The Hon. Louis L. Stanton, a highly respected federal judge in the United States District Court for the Southern District of New York, dismissed the government's lawsuit as lacking a valid factual basis. The government’s suit admitted that Quincy possessed substantiation for its claims that Prevagen improves memory—the results of a “gold standard” well-designed human trial— but made technical arguments about the way Quincy presented the data. As Judge Stanton put it, the government’s claims "never proceed beyond the theoretical."
Former AG Schneiderman and the FTC appealed, and today Quincy Bioscience filed its brief asking the United States Court of Appeals for the Second Circuit to affirm Judge Stanton’s dismissal.
Quincy Bioscience’s brief notes the following:
> Judge Stanton correctly found that the government’s “theoretical attack” failed to satisfy well-established standards requiring a plaintiff to plead a plausible basis upon which liability can be reasonably inferred.
> Quincy's marketing statements "complied with the FTC's longstanding 'competent and reliable scientific evidence' standard" as enumerated in FTC guidance.
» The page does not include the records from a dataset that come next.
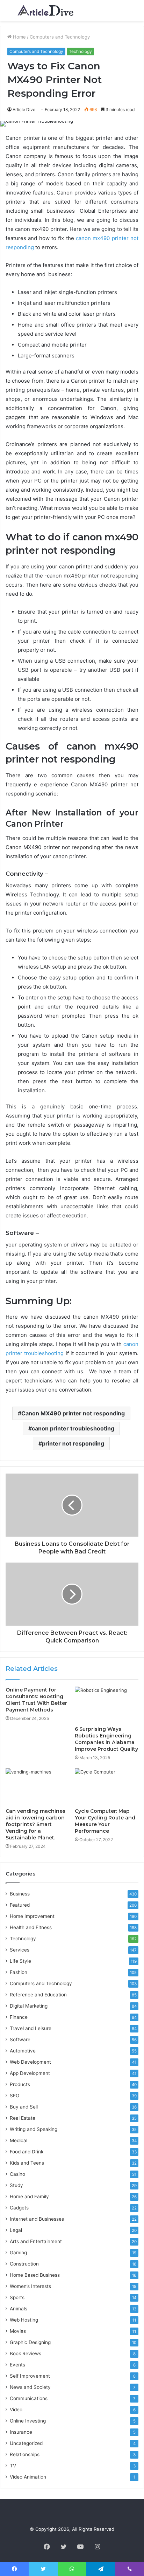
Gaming (18, 2252)
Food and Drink (26, 2151)
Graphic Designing (30, 2342)
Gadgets (19, 2208)
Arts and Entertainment (36, 2241)
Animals (18, 2308)
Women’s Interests (30, 2286)
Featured (20, 1905)
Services (19, 1950)
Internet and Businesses (37, 2219)
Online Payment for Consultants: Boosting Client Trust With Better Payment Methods (36, 1700)
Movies (18, 2331)
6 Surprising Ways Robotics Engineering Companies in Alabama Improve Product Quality (106, 1739)
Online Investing (28, 2421)
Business (20, 1894)
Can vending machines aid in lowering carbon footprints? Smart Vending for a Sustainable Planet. (35, 1824)
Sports (17, 2297)
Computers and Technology (60, 37)
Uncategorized (26, 2443)
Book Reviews (25, 2353)
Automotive (23, 2051)
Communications (29, 2398)
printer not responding (73, 1443)
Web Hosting (24, 2320)
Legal (16, 2230)
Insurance (21, 2432)
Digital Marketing (29, 2006)
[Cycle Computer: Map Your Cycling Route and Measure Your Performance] (106, 1786)
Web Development (30, 2062)
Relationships (24, 2454)
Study (16, 2185)
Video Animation (28, 2477)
The government, in its case against Quincy, seeks to “redefine retroactively what it means for a dietary supplement manufacturer to possess the requisite competent and reliable scientific evidence." In recent years, two district courts and the Eleventh Circuit have rejected attempts by the FTC to redefine its dietary supplement guidance in this manner.
> The FTC, typically a five-member bipartisan agency, lacked proper authorization (i.e., a quorum) when only two members approved the suit on a 2-0, one-party vote.
> Precluding the company from making truthful marketing statements based on the "gold standard" of a double-blind, placebo-controlled human clinical study constitutes an impermissible restraint on commercial speech in violation of the First Amendment.
Quincy Bioscience released the following statement after filing its brief in response to the FTC’s appeal: "Quincy Bioscience urges the appeals court to reaffirm the district court decision to dismiss this case. We relied on the FTC’s own guidance for dietary supplement marketing claims and have backed our claims with a double-blind, placebo-controlled human study, as well as other evidence. We respectfully submit that, if the FTC wants to change its guidance for dietary supplement marketing, they do not try to do so through litigation. We also respectfully submit that companies like Quincy Bioscience be given the opportunity to be heard before a bipartisan Commission and that a proper quorum must exist prior to any vote to proceed with the filing of a complaint. "
About Quincy Bioscience
Quincy Bioscience is a biotechnology company based in Madison, Wisconsin, focused on the discovery, development and commercialization of novel technologies to support brain health in aging, with a specific emphasis on memory support and cognitive health. Quincy Bioscience is set apart by its cutting-edge applications of the patented protein apoaequorin, which has been tested to show improvements in cognition and memory in clinical trials.